Synergistic interface engineering in n-p-n type heterojunction Co₃O₄/MIL/Mn-STO with dual S-scheme multi-charge migration to enhance visible-light photocatalytic degradation of antibiotics

Constructing an effective multi-heterojunction photocatalyst with maximum charge carrier separation remains challenging. Herein, a high-efficient Co₃O₄/MIL-88A/Mn–SrTiO₃ (Co₃O₄/MIL/Mn-STO) n-p-n heterojunction photocatalyst was successfully prepared by a simple hydrothermal method for the photodegradation of sulfamethoxazole (SMX). The combination of MIL and Co₃O₄/Mn-STO established an internal electric field and heterojunction, accelerating the separation of carriers, and thus improved photocatalytic performance. In the Co₃O₄/MIL/Mn-STO photocatalytic system, 95.5 % of SMX was degraded in 90 min. The photocatalytic kinetic removal rate of Co₃O₄/MIL/Mn-STO reached 0.0337 min⁻¹, 8 times of Co₃O₄ (0.0041 min⁻¹), 5.2 times of Mn-STO (0.0062 min⁻¹), 4.6 times of MIL (0.0078 min⁻¹), and 3.6 times of MIL/Mn-STO (0.0095 min⁻¹). Remarkably, superoxide radicals (^•O₂⁻) and holes (h⁺) have been recognized as the main active species in the degradation process through reactive species elimination experiments and electron spin resonance (ESR) tests.

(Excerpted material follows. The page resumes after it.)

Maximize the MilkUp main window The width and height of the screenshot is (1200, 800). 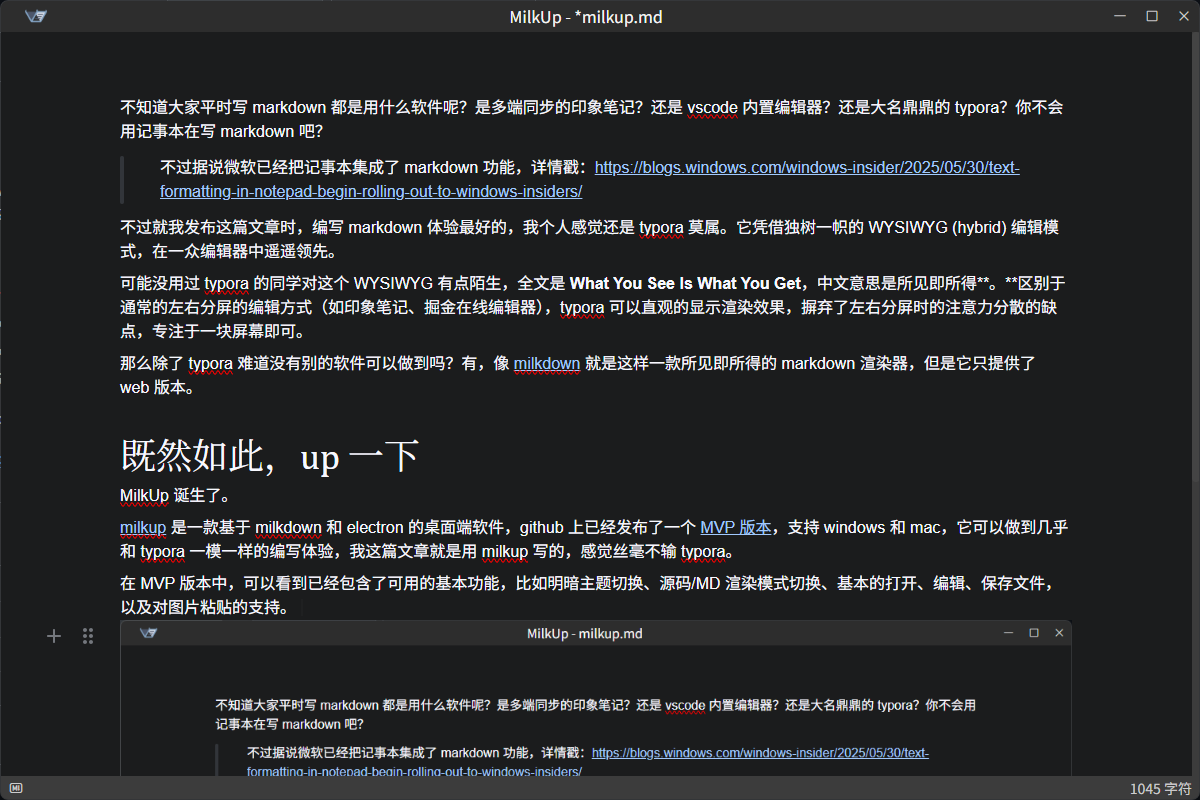coord(1151,17)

The experimental and theoretical proved the in-built interfacial contact and synergistic effect between the photocatalyst accomplished with low bandgaps, high specific surface area, more reaction sites, high electron-hole pair separation, and maximum solar-light utilization. The molecular structure and possible degradation routes with intermediate products in the photocatalytic system were investigated using a liquid chromatography-mass spectrometer (LC-MS) and DFT calculations. This work provided new insight into the guidelines of rational design/growth of new multicomponent photocatalysts to remove antibiotics and other emerging contaminants in wastewater.